Companies that design furniture for elementary school classrooms produce a variety of sizes for kids of different ages. Suppose the heights of kindergarten children can be described by a Normal model with a mean of 38.2 inches and standard deviation of 1.8 inches. a. What fraction of kindergarten kids should the company expect to be less than 3 feet tall? b. In what height interval should the company expect to find the middle \(80 \%\) of kindergarteners? c. At least how tall are the biggest \(10 \%\) of kindergarteners?

The shoe size data for women has a mean of 38.46 and a standard deviation of 1.84 . To convert to U.S. sizes, use USsize \(=\) EuroSize \(\times 0.7865-22.5\) a. What is the mean women's shoe size for these respondents in U.S. units? b. What is the standard deviation in U.S. units?

A tire manufacturer believes that the treadlife of its snow tires can be described by a Normal model with a mean of 32,000 miles and standard deviation of 2500 miles. a. If you buy one of these tires, would it be reasonable for you to hope it will last 40,000 miles? Explain. b. Approximately what fraction of these tires can be expected to last less than 30,000 miles? c. Approximately what fraction of these tires can be expected to last between 30,000 and 35,000 miles? d. Estimate the IQR of the treadlives. e. In planning a marketing strategy, a local tire dealer wants to offer a refund to any customer whose tires fail to last a certain number of miles. However, the dealer does not want to take too big a risk. If the dealer is willing to give refunds to no more than 1 of every 25 customers, for what mileage can he guarantee these tires to last?

NFL data from the 2015 football season reported the number of yards gained by each of the league's 488 receivers: The mean is 274.73 yards, with a standard deviation of 327.32 yards. a. According to the Normal model, what percent of receivers would you expect to gain more yards than 2 standard deviations above the mean number of yards? b. For these data, what does that mean? c. Explain the problem in using a Normal model here.

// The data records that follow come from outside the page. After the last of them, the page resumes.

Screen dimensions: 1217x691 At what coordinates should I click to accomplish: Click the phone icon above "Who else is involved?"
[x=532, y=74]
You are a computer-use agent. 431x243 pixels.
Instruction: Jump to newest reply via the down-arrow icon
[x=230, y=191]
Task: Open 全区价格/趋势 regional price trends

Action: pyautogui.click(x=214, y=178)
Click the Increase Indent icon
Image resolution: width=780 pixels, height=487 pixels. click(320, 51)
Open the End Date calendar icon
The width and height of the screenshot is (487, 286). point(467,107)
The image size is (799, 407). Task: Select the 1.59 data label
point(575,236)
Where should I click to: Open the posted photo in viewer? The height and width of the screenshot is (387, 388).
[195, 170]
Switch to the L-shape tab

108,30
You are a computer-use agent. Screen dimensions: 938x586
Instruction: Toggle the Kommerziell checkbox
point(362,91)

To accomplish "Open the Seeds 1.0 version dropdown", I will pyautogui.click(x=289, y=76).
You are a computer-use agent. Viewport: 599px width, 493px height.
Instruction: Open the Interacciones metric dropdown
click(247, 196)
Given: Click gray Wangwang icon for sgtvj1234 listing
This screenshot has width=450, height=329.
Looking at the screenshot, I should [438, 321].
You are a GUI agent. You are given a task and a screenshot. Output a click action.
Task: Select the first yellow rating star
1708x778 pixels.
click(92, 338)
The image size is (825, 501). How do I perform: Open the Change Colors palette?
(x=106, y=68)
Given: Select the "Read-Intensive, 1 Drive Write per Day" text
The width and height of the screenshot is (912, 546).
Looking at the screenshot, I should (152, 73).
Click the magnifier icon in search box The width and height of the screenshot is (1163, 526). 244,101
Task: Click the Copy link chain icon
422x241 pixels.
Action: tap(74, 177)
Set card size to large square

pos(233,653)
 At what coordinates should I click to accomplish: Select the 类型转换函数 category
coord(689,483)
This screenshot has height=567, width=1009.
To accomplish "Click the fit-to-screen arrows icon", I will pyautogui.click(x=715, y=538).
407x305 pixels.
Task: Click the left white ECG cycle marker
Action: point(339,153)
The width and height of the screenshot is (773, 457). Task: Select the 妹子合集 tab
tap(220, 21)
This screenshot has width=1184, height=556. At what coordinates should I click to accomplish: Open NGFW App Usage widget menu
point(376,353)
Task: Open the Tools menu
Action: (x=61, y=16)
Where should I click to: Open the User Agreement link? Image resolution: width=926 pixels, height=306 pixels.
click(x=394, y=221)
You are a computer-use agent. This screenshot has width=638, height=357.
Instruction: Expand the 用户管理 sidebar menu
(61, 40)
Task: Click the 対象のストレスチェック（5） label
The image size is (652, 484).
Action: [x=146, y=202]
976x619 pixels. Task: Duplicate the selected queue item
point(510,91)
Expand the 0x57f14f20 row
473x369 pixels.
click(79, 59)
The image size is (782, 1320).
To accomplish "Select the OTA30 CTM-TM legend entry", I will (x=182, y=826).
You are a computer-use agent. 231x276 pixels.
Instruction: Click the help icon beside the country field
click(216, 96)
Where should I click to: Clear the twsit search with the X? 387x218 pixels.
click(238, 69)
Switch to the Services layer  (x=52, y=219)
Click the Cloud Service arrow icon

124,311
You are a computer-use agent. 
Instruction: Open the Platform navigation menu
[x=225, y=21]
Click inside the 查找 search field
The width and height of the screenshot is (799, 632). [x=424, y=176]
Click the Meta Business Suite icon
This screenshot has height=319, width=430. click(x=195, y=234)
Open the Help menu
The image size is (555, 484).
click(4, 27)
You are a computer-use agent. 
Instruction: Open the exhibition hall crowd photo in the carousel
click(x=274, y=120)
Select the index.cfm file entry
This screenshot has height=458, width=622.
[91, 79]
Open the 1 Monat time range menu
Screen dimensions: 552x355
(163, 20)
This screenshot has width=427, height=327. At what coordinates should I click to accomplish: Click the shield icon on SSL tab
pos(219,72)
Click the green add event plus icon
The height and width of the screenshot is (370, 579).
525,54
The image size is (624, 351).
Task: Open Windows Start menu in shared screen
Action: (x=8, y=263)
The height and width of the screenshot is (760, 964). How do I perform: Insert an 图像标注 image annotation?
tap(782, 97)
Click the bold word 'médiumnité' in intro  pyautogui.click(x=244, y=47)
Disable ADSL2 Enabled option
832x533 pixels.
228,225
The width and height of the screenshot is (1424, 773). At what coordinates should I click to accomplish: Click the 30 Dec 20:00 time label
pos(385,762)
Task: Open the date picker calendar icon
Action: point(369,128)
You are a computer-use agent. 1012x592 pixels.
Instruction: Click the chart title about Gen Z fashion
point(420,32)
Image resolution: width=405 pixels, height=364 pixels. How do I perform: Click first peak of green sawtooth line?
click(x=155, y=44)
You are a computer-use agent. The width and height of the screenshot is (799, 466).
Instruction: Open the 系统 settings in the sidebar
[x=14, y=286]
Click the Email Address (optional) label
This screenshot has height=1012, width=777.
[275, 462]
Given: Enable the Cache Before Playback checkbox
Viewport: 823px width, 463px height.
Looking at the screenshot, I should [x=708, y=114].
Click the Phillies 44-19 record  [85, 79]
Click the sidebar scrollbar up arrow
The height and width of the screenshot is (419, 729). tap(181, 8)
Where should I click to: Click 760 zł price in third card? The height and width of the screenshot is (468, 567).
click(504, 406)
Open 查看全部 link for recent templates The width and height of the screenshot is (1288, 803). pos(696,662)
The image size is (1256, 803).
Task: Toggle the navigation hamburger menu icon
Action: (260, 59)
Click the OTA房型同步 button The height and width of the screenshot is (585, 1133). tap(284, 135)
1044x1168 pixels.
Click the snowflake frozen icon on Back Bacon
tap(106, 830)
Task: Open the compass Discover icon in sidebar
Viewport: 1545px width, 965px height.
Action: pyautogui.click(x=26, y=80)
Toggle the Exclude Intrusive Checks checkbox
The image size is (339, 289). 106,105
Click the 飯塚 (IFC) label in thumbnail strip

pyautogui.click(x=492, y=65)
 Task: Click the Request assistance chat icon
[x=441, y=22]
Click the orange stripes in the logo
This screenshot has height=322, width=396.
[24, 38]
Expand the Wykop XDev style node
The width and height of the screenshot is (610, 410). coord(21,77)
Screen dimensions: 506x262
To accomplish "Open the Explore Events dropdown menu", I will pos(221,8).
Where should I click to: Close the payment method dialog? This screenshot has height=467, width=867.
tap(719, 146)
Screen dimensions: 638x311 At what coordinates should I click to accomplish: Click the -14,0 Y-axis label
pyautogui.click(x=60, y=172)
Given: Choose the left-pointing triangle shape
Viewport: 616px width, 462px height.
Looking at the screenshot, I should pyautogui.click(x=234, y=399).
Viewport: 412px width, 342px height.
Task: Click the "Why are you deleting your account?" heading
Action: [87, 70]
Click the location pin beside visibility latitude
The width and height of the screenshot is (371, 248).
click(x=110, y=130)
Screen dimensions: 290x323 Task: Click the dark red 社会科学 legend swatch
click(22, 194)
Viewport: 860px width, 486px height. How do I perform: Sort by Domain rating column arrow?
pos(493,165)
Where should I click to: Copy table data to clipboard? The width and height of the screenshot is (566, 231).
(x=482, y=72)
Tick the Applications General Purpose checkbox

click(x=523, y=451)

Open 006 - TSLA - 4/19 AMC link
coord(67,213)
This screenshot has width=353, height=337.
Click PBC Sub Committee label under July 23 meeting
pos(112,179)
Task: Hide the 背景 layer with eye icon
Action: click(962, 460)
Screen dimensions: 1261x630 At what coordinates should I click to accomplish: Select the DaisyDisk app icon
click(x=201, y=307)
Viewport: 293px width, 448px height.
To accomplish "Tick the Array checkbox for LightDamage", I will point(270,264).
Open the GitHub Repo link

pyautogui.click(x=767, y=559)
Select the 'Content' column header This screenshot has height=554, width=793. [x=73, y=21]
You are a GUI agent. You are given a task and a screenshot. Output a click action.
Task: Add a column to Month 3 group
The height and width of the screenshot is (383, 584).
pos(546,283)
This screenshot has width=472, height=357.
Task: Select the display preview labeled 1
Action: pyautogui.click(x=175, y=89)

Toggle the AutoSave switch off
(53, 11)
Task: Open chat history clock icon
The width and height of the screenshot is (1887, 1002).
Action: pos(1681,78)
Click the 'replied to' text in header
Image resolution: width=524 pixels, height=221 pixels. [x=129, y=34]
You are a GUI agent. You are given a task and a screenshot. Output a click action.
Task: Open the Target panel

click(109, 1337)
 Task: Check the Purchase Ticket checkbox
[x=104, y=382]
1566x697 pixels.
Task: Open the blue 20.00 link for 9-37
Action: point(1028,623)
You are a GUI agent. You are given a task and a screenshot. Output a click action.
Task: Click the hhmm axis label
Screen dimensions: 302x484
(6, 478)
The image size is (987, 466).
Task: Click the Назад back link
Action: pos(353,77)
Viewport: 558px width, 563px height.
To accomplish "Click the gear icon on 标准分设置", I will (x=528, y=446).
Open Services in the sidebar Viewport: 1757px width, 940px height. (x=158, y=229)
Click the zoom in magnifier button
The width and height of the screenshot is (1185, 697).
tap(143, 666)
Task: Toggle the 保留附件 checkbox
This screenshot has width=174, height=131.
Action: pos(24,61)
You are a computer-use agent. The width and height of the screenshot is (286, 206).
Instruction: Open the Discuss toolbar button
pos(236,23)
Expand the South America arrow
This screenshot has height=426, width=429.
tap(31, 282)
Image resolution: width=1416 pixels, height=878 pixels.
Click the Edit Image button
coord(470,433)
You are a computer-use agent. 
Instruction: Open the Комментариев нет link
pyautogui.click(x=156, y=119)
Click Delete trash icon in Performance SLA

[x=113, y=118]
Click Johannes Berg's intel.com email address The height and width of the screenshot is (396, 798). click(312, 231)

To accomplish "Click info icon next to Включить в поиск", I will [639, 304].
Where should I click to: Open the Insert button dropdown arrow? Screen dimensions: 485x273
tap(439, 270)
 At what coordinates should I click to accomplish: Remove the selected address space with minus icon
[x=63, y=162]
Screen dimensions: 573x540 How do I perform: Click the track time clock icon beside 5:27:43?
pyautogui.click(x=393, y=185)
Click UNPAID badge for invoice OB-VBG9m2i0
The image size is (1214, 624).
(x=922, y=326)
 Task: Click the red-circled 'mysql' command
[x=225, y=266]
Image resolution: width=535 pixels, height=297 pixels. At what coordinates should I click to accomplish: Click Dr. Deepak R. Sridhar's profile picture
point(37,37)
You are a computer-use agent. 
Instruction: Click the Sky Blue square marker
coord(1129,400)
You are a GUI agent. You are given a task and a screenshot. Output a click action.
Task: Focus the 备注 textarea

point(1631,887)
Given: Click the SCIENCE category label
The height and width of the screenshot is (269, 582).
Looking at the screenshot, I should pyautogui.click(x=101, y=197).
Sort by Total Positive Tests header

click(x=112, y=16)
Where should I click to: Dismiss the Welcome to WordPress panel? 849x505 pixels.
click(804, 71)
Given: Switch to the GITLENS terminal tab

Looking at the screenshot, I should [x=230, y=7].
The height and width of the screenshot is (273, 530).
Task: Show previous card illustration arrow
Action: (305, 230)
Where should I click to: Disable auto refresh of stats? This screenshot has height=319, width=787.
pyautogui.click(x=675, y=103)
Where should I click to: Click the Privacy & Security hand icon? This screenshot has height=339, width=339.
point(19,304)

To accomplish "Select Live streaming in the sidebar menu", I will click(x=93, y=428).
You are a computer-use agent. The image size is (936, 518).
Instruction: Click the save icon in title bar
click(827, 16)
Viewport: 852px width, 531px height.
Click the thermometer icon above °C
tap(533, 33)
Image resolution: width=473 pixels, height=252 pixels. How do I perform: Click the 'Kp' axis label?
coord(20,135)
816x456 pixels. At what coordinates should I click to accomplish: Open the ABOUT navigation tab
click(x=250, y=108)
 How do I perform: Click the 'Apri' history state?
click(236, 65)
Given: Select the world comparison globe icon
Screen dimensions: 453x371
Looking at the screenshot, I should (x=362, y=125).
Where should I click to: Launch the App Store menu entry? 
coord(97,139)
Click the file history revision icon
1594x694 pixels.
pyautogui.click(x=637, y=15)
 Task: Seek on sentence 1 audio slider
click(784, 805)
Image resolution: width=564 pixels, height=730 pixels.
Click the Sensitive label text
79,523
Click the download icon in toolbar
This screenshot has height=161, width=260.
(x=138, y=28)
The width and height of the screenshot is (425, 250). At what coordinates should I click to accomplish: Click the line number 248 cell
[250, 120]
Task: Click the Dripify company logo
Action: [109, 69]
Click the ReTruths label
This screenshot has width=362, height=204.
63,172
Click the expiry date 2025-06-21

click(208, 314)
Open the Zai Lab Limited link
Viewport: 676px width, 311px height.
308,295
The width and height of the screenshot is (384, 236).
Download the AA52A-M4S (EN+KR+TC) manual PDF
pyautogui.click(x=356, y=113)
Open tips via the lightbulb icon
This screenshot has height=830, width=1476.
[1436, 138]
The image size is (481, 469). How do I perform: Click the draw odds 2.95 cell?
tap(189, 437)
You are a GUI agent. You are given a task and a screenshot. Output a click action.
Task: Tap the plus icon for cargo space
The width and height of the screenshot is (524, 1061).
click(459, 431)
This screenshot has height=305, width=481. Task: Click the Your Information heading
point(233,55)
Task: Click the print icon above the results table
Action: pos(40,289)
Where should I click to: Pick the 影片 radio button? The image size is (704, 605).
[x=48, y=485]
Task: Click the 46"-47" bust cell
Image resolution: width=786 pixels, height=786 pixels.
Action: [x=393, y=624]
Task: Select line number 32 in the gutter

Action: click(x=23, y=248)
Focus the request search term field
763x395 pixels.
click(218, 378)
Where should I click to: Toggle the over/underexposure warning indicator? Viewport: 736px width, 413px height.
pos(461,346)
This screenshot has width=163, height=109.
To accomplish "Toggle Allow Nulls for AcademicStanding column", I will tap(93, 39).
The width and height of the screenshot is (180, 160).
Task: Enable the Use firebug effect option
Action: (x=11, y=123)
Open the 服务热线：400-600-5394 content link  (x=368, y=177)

The mean household income in the U.S. in 2014 was about \(\$ 72,641\) and the standard deviation was about \(\$ 85,000\). (The median income was \(\$ 51,939 .\) ) If we used the Normal model for these incomes, a. What would be the household income of the top \(1 \% ?\) b. How confident are you in the answer in part a? C. Why might the Normal model not be a good one for incomes?